__REQUEST__. Carry the tutorial on Berry phase calculations forward from its last sentence.
═════ EXCERPT PROVIDED ═════
Berry phase calculations¶

In this tutorial we provide a set of examples of how to calculate various physical properties derived from the $$k$$-space Berry phases.

Spontaneous polarization of tetragonal BaTiO3¶

As a first example we calculate the spontaneous polarization of the ferroelectric BaTiO3 in the tetragonal phase. The initial step is to generate a ground state calculation with wavefunctions. This can be don e with the script gs_BaTiO3.py. We can then run the script

import numpy as np
from ase.units import _e
from gpaw import GPAW
from gpaw.berryphase import get_polarization_phase
from gpaw.mpi import world

# Create gpw-file with wave functions for all k-points in the BZ:
calc = GPAW('BaTiO3.gpw').fixed_density(symmetry='off')
calc.write('BaTiO3+wfs.gpw', mode='all')

phi_c = get_polarization_phase('BaTiO3+wfs.gpw')
cell_cv = calc.atoms.cell * 1e-10
V = calc.atoms.get_volume() * 1e-30
px, py, pz = (phi_c / (2 * np.pi) % 1) @ cell_cv / V * _e
if world.rank == 0:
with open('polarization_BaTiO3.out', 'w') as fd:
print(f'P: {pz} C/m^2', file=fd)


which calculates the polarization. It will take a few minutes on a single CPU, but can also be parallelized. It generates a .json file that contains the polarization and will read if the script is run again. It is thus possible to submit the polarization script and print the polarization by rerunning the script above in the terminal. The calculation adds the contribution from the electrons and the nucleii, which implies that the result is independent of the positions of the atoms relative to the unit cell. The results should be 0.27 $$C/m^2$$ for LDA and 0.47 $$C/m^2$$ for PBE , which agrees with the values from literature 1. Technically this approach is incorrect since an adiabatic path between a non-polar reference structure (in this case the cubic phase of BaTiO3) and the polar phase (the tetragonal phase of BaTiO3) is needed in order to properly compute the spontanous polarization 2. However for BaTiO3 the spontaneous polarization happens to be smaller than the so called polarization quantum, and therefore the approach presented here yields the correct result.
═════ DATASET ROWS ═════
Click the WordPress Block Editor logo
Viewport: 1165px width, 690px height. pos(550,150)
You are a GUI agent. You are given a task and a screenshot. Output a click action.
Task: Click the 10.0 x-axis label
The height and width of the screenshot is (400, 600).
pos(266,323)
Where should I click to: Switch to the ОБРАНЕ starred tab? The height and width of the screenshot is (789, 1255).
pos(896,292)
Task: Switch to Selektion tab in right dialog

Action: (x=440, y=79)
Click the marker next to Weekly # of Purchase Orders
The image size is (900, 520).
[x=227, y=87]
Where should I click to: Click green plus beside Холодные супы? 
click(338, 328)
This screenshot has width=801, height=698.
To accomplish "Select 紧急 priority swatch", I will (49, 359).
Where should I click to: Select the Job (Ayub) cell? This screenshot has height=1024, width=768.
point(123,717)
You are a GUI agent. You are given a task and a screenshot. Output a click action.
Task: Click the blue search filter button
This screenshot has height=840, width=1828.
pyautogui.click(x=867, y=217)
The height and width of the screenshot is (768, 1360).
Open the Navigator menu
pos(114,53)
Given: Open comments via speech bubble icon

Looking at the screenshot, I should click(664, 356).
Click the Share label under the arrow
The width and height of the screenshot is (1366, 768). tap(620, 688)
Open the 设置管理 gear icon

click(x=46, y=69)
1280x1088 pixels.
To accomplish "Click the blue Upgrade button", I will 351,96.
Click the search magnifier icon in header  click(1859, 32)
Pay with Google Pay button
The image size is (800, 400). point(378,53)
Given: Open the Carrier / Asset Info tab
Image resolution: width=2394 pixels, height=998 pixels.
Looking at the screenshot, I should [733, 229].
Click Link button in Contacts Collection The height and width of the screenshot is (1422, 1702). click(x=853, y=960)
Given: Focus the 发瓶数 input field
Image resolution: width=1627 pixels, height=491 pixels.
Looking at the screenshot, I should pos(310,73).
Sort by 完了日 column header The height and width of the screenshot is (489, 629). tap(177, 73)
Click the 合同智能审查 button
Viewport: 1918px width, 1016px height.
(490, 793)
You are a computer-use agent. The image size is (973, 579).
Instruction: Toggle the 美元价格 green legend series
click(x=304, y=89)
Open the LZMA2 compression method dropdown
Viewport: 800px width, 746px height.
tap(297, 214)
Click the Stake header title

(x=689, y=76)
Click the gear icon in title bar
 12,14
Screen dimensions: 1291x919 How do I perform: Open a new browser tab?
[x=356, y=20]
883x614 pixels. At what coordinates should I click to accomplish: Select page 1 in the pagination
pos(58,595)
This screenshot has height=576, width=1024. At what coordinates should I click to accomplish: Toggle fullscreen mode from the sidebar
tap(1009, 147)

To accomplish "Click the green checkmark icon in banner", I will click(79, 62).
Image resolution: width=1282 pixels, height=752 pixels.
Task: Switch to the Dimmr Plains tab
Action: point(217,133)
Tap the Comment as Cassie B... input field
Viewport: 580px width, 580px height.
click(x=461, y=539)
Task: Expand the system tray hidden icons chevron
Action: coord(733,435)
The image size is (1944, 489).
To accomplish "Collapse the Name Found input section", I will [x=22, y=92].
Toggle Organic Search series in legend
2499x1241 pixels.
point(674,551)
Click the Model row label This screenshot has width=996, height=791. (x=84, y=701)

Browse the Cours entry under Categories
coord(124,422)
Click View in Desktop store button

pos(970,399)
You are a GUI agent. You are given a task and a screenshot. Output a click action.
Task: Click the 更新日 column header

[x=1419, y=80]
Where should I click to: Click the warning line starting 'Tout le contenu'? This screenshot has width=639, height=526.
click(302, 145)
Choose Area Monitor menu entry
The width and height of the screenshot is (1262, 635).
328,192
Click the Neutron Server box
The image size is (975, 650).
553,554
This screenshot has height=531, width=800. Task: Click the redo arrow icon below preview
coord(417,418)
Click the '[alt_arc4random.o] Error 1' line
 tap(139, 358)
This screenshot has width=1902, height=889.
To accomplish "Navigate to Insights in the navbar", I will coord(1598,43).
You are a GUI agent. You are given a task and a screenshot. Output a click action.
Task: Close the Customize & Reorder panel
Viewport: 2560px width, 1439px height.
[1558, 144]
═════
__RESULT OF THIS TASK__.
Born effective charges of tetragonal BaTiO3¶

The Berry phase module can also be used to calculate Born effective charges. They are defined by

$Z^a_{ij}=V\frac{\partial P_i}{\partial u_j^a}$

where $$u_j^a$$ is the position of atom $$a$$ in direction $$j$$ relative to the equilibrium position and $$P_i$$ is the polarization in direction $$i$$. Like the case of phonons all atoms are moved in all possible directions and the induced polarization is calculated for each move. For the BaTiO3 structure calculated above the calculation is performed with the script

from gpaw import GPAW
from gpaw.borncharges import borncharges

calc = GPAW('BaTiO3.gpw', txt=None)
borncharges(calc)


Again the results are written to a .json file and the Born effective charges can be viewed with the script

import json
import numpy as np

with open('borncharges-0.01.json') as fd:
for a, Z_vv in enumerate(Z_avv):
print(a)
print(np.round(Z_vv, 2))


Due to symmetry all the tensors are diagonal. Note, however, the large differences between the components for each of the O atoms. The Born effective charges tell us how the atoms are affected by an external electric field.

Topological properties of stanene from parallel transport¶

As a last example we demonstrate how the $$k$$-space Berry phases can be applied to extract topological properties of solids. For an isolated band we can calculate the Berry phase

$\gamma_1(k_2, k_3)=i\int_0^1 dk_1 \langle u(\mathbf{k})|\partial_{k_1}|u(\mathbf{k})\rangle$

where $$k_i$$ is the component of crystal momentum corresponding to $$\mathbf{b}_i$$ in reduced coordinates. The Berry phase is only gauge invariant modulo $$2\pi$$ and since $$\gamma_1(k_2, k_3)=\gamma_1(k_2+1, k_3)=\gamma_1(k_2,k_3+1)$$ modulo $$2\pi$$, we can count how many multiples of the $$2\pi$$ that $$\gamma_1$$ changes while $$k_2$$ of $$k_3$$ is adiabatically cycled through the Brillouin zone. This is the Chern number, which gives rise to a topological $$\mathbb{Z}$$ classification of all two-dimensional insulators. For multiple valence bands the situation is slightly more complicated and one has to introduce the notion of parallel transport to obtain the Berry phases of individual bands. We refer to Ref. 3 for details.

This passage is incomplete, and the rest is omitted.